++++ Available records ++++
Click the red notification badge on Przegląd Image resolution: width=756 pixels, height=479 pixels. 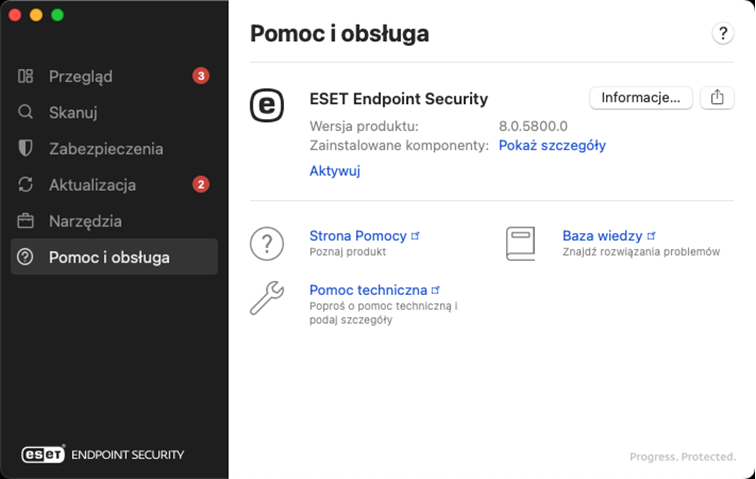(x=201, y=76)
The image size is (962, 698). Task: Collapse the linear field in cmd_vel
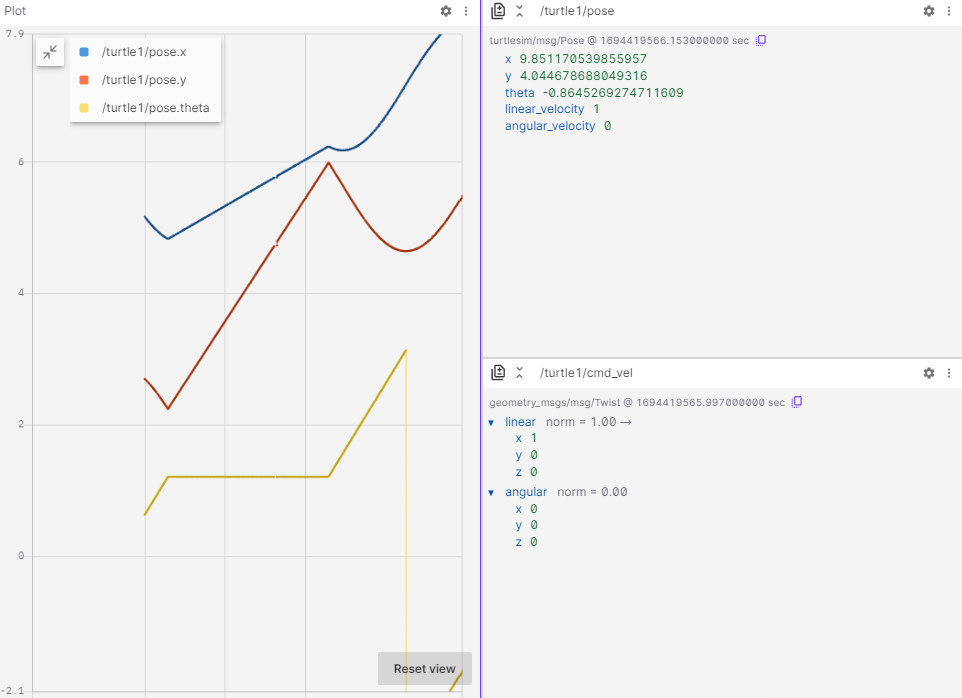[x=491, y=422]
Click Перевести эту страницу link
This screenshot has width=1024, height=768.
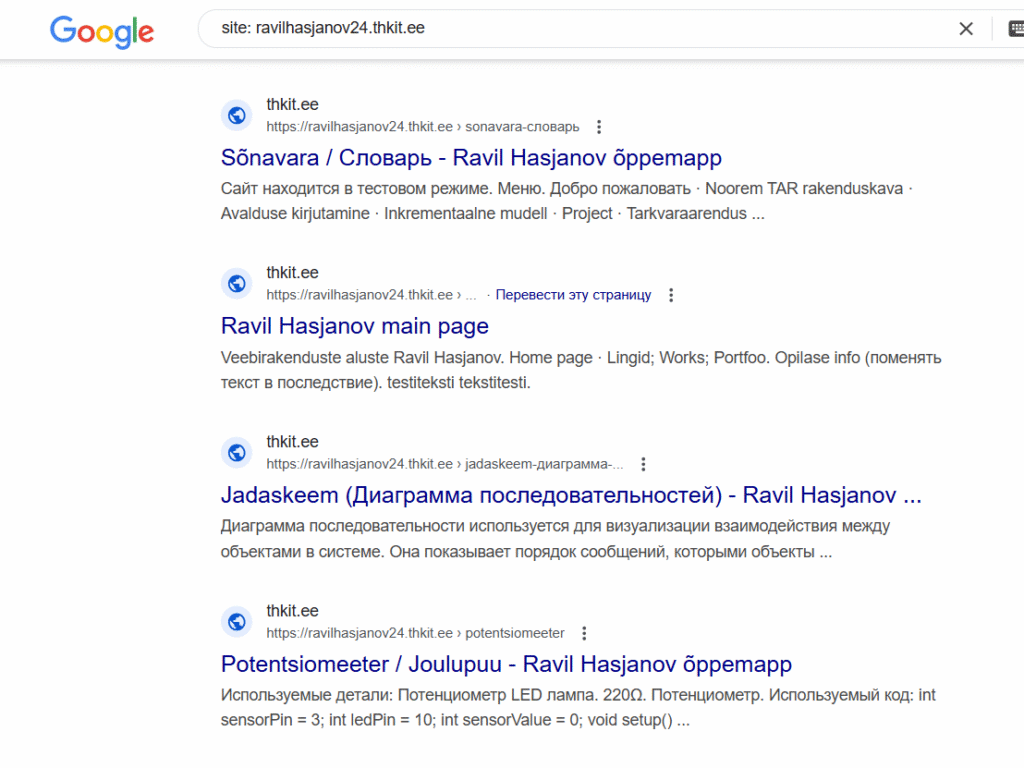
++++
What is being asked -> Exclude the pictures and write out exactly the lines from the one holding "Click Перевести эту страницу link" through the end of the entries, inclusive, and only those.

Expected answer ->
Click Перевести эту страницу link
This screenshot has width=1024, height=768.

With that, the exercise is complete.